To doubt. To wait. To smile, at the first one to remember and know. To be summoned, all mysteriously and foreshadowingly. To be given a book of love poetry, in Estonian. To loose every time I should like to read it. To sit in class, anxious. To get cryptic parcels, tea and tulips, with endless buds, and a card and the smiles. To have half of the world hugging and congratulating you. To be sung the birthday song, in front of class and to laugh at the name dilemma. To offer candy. To reply with the same to birthday wishes, in forgetfulness. ‘Three’. To blush. To remember the the birthyear of a long-dead poet, but not the second type of language logic.

To eat candy for lunch and fail a test of Maths. To worry and eat freshly-baked carrot-bread. To be late for Biology and bask in the sun. To confuse denaturation and denaturalisation, for what is the difference between proteins and citizenship? To constantly smile and skip French, because ‘it’s all mine to skip’. To pack up the tulips and be off to the centre. To have a dedication written on top of a friend’s head. To have a tick in the ‘Daily Deed Of Good’ box. To joke about the thingummies that give out cash and to see when the last trolley home leaves.

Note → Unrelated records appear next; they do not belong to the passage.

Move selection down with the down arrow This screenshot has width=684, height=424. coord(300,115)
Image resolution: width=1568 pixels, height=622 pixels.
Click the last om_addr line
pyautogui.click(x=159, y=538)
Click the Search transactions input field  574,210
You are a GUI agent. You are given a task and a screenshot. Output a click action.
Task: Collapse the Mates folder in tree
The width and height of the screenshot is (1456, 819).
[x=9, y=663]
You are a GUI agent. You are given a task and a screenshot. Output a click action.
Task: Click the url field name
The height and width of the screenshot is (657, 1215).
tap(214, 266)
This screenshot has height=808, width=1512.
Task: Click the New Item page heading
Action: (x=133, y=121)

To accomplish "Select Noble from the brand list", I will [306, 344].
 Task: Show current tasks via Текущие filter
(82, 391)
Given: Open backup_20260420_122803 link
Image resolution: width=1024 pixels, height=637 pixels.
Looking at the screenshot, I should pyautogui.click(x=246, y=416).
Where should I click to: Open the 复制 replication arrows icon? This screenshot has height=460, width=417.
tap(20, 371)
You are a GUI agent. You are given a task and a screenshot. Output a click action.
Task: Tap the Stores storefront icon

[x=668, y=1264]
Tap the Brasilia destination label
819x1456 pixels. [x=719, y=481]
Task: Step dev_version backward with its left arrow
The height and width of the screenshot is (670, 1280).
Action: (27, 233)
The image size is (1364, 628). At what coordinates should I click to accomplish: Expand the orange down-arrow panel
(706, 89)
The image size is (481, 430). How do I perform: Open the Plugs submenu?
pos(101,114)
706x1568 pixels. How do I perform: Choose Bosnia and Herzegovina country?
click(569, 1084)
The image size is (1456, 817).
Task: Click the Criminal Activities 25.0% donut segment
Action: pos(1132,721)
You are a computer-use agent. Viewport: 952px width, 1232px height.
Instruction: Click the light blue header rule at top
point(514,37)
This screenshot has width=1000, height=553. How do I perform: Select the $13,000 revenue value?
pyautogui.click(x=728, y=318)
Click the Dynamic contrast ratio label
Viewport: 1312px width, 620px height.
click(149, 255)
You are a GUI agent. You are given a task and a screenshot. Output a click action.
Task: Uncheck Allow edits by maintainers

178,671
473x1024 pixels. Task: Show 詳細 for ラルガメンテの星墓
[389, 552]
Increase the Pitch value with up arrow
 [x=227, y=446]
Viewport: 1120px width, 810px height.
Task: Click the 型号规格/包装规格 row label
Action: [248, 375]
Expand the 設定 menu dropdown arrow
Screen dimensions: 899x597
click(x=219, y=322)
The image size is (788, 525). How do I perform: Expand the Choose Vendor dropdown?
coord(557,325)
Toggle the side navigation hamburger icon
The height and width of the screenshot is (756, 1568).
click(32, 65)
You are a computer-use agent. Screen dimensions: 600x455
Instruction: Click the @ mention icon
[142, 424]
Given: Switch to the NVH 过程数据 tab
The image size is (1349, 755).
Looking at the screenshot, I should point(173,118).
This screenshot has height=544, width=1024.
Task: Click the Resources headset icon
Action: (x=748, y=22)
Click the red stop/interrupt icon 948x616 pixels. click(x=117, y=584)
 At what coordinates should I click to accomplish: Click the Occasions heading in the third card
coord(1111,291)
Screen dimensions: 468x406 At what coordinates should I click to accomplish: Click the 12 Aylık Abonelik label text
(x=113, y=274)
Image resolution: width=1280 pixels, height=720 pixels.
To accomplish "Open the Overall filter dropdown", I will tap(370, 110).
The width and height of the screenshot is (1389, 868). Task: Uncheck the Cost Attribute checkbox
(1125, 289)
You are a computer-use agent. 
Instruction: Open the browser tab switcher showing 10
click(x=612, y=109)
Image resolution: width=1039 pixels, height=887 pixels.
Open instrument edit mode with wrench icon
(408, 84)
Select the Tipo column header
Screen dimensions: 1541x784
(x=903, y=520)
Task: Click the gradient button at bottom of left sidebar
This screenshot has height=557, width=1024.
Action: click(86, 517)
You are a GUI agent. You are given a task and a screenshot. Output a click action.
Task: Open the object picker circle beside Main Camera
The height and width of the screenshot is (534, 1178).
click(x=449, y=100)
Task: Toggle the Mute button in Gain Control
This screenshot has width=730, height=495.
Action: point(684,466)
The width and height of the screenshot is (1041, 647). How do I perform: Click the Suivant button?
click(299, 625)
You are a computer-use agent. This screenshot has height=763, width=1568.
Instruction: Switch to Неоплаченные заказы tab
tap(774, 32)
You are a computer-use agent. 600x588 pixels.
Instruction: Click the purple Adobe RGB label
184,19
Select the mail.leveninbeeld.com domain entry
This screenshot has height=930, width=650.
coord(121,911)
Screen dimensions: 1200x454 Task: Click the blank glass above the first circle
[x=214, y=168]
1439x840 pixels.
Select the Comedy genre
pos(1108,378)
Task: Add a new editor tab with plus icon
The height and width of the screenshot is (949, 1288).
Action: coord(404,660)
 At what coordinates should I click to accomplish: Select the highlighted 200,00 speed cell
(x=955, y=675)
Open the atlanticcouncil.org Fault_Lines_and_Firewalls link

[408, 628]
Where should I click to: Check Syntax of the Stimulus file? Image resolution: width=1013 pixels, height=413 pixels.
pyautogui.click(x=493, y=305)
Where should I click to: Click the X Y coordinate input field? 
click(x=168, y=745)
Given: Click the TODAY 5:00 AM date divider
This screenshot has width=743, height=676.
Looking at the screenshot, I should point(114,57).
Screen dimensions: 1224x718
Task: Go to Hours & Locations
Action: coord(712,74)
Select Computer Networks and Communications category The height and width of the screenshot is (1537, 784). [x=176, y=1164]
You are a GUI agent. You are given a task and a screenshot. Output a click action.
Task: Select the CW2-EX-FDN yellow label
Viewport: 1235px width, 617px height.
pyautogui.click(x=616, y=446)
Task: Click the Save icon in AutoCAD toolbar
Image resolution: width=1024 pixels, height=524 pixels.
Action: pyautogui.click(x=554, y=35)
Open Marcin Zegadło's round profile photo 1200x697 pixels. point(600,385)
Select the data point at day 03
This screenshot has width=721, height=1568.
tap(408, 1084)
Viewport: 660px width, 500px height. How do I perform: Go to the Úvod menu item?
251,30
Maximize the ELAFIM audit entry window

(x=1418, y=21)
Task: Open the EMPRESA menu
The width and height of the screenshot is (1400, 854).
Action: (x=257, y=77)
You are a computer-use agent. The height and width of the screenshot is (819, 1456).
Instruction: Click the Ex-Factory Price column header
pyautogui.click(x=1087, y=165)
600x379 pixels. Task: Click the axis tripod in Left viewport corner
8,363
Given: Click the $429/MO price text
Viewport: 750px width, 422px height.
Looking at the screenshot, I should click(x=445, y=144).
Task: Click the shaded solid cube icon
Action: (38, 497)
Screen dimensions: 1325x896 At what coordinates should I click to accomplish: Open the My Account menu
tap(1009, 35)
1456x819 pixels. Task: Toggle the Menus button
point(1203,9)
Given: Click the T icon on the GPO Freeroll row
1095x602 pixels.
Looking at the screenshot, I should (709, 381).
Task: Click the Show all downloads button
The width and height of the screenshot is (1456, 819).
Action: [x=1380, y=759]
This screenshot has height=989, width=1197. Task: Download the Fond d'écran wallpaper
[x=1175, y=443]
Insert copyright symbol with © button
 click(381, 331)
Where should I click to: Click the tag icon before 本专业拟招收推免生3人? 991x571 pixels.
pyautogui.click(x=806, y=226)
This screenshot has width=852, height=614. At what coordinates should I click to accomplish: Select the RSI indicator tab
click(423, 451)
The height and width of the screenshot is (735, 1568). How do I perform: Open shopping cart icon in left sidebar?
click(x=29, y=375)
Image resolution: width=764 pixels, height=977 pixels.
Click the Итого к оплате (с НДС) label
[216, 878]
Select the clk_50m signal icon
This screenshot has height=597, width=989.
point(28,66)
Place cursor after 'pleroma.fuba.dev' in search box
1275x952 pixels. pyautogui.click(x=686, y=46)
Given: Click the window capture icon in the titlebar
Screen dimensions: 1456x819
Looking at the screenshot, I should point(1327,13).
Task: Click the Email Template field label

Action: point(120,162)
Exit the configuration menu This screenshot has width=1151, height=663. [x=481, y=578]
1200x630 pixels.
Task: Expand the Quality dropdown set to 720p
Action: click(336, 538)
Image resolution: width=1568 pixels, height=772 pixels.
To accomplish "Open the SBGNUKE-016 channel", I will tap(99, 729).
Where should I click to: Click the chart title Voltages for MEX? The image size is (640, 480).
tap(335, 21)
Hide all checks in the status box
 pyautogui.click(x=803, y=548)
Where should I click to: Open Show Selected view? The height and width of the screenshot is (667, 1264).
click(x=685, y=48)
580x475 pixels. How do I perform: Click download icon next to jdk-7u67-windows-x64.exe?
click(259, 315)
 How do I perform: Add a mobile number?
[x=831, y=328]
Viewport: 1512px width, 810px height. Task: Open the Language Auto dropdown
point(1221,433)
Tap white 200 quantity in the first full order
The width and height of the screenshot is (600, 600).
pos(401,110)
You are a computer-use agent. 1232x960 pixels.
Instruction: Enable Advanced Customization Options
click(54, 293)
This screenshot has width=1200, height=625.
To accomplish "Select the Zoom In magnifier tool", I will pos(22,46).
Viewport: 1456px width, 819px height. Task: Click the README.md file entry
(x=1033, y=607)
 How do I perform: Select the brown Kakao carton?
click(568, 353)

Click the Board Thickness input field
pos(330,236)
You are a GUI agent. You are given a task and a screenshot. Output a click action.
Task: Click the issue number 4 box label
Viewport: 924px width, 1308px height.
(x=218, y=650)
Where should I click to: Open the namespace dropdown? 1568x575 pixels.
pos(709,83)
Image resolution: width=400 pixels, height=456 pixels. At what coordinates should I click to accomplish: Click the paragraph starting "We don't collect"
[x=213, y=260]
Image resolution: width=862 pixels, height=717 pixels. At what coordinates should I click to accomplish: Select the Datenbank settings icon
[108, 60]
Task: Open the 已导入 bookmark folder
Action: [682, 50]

To laugh, mishear and be silly. To dispute about the perfect way of trying not to miss a bus. To sing Batman-songs. To comment about dining-places and be blown away by the wind. To sit in the most unlikely pub/restaurant, in the middle of a round table, on a red couch. To be packed full after no more than some nachos and three slices of pizza. To be manic, psychotic and in every manner crazy. To talk, to friends and not worry any more. To drink banana-strawberry milkshakes and leave a proper tip.

To go about circles in the Old Town, searching for some place to stop at. To find lots, but to be picky and whiny and walk some more. To walk and walk and walk in the darkness. And laugh. To try to be reasonable, while your friends are singing ethnic-sounding songs of rhythm, dancing salsa on the central street of the Old Town. To decide upon a groceries’ store instead, to stand between the energy drinks and beer section, in a circle of five, discussing the world and a wedge of cheese (in a manner of speaking). To buy three Dr. Peppers and to walk through the city, searching again. To stop in a lounge with very loud music, stalks of cotton buds as decorations and green light. To buy the first legal glass of white wine. To discuss it, and students and siblings, the rituals of drinking vodka and to grow a little more quiet.

To walk through the gleaming streets for a late ride home. To stand and still talk, now of life and goals and people. To be tired and muddled, but to still talk. To carry hefty mattresses, light candles, drink champagne from a miniature bottle and read Stardust aloud in turns. To fall asleep in the wee hours of the First Day of Being Eighteen.

To known that all of the friends are little wonders.